The Exceptional Nurse:
Tales from the Trenches of Truly Resilient Nurses Working with Disabilities
Edited by Donna Carol Maheady, ARNP, EdD
Siana contributed a chapter about her experiences working as a nurse with Type 1 diabetes to this inspiring anthology. Read on for a brief description. They’re strong. They’re persistent. They’re resilient. They’re exceptional nurses. Read the true, inspiring stories of nurses with disabilities who overcame significant odds—managing physical and mental challenges on the job—and continued to be a nurse through it all. You’ll read of a nurse who has a learning disability and developed his own system of accommodation. You’ll find out about a nurse who experienced an amputation after many conservation surgeries and found a way to keep working. You’ll learn about a nurse who worked through a terrifying hurricane and developed mental illness, and learned important lessons about herself to help her conquer it, and continue being a nurse. You’ll hear the stories of what it’s like to lose hearing while on the job as well as develop vision deficits while nursing. In all these stories, the nurses’ resilience is what helped them pull through adverse situations, made them stronger and more effective nurses in the end. Also included is practical information on how to navigate the vocational rehabilitation system including a guide to requesting services, a sample accommodation request letter to share with an employer, as well as information on how to best disclose a psychiatric disability. Whether you’re a nurse or a student with a disability or you care about a nurse with a disability, this book will leave you inspired and prepared to be an exceptional nurse yourself.

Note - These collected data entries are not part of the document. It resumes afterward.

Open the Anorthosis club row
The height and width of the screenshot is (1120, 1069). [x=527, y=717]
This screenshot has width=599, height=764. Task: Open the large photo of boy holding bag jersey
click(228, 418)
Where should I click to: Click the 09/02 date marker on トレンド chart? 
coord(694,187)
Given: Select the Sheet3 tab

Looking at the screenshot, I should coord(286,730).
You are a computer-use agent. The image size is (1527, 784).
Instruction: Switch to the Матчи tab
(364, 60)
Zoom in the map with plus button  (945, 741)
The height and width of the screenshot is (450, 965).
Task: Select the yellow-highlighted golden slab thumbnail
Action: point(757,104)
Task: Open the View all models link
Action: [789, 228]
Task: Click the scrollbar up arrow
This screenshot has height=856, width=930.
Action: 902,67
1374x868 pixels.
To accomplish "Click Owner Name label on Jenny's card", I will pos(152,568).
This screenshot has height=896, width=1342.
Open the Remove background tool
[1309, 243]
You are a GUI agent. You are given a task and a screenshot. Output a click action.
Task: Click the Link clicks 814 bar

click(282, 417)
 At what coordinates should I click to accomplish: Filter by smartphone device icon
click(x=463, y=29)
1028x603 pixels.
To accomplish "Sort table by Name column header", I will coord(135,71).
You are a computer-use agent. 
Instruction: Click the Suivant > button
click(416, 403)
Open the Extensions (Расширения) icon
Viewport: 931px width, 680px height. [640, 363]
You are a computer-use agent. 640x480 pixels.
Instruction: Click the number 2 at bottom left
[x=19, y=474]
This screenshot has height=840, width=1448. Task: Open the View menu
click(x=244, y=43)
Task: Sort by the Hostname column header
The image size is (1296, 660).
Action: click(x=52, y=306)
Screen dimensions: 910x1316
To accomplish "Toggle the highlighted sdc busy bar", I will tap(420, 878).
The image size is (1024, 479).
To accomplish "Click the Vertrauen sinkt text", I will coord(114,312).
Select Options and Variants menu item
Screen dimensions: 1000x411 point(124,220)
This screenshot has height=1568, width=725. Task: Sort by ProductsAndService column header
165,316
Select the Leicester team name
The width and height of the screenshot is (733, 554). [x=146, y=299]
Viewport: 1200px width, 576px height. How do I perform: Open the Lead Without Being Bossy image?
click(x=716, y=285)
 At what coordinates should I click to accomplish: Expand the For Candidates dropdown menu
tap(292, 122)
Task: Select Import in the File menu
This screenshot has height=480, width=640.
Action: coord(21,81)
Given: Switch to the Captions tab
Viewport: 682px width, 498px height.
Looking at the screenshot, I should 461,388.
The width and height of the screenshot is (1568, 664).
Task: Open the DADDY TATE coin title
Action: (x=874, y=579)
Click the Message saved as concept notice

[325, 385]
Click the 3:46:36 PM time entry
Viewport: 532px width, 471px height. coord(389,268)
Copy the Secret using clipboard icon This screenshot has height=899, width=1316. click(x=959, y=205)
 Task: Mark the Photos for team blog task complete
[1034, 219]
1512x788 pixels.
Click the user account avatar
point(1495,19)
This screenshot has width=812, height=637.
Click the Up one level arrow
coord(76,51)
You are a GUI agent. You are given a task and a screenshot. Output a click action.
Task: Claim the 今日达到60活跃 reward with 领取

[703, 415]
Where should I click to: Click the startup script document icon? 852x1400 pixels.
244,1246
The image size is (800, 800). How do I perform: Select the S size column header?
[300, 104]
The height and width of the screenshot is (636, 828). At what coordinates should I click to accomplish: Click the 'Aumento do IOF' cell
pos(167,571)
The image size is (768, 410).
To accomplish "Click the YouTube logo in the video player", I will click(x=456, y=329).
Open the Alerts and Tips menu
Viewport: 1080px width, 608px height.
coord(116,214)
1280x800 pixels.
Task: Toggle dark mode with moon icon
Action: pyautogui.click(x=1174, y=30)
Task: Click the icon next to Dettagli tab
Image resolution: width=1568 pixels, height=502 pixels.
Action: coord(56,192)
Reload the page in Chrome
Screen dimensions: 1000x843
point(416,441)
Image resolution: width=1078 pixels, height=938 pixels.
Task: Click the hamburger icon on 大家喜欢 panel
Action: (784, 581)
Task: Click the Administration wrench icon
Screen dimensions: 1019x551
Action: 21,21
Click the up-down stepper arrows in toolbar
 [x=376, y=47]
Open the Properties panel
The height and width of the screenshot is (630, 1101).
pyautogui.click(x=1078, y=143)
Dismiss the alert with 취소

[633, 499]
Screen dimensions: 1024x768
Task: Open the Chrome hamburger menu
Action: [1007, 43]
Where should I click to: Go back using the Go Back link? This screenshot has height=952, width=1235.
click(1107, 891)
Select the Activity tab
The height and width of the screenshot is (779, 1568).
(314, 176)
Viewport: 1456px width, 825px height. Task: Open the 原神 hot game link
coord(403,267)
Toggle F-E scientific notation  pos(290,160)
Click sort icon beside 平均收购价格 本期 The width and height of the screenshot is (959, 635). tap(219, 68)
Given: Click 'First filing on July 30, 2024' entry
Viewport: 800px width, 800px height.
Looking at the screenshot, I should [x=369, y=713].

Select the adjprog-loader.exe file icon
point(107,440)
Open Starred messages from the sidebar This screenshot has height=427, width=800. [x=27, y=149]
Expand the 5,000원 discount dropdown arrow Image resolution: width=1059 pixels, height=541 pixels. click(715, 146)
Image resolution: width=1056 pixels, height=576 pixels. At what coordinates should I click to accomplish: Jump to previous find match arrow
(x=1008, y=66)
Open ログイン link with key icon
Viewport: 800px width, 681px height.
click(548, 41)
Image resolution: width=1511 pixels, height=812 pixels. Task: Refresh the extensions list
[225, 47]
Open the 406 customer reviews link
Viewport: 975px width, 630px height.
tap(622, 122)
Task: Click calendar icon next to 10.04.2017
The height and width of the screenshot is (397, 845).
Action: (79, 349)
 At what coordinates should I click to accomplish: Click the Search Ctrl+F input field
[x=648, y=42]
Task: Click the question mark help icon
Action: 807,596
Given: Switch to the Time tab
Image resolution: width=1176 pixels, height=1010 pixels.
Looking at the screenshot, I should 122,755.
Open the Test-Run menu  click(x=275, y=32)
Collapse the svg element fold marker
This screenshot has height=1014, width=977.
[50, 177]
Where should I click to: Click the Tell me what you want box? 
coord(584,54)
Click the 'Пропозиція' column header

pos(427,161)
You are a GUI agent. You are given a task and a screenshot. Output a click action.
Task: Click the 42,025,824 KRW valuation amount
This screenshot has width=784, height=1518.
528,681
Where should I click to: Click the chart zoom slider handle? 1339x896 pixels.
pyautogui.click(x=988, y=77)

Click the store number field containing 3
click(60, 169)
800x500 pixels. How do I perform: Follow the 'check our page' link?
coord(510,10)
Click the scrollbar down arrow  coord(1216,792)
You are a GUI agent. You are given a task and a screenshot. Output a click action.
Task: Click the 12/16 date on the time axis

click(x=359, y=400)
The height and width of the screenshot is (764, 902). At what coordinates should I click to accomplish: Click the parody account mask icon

Reflections On A Life With Diabetes:
A Memoir In Many Voices
Edited by Diane M. Parker
Siana contributed a poem about being diagnosed with diabetic retinopathy to this anthology by a group of writers living with diabetes. In this candid anthology, the authors take you on a tour of their experiences living with diabetes. This is not a technical or scientific book but one that exposes the tender emotions of living with this chronic disease. There is humor, warmth and compassion in these poems and stories written by diabetics, their families and friends. Lisa Haynes talks affectionately about her mother's feet in her poem, "Feet Like Small Children"; we learn what it's like for a mother to discover her young daughter has diabetes in Anne-Leigh Parrish's, A Whole New World"; Wilson and Kartonis take us into their playful fantasy about food in, "Living the Sweet Life"; and Cheri and Jade Brooks give us different perspectives on the same hypoglycemic episode in, "Inferno," and "Mirrors in the Sun." These are but a few of the narratives you'll find in these pages. This is the first book of its kind to introduce you to the emotional workings of diabetes from a creative nonfiction point of view. It incorporates all aspects of diabetes, from diagnosis, to complications and, finally, survival.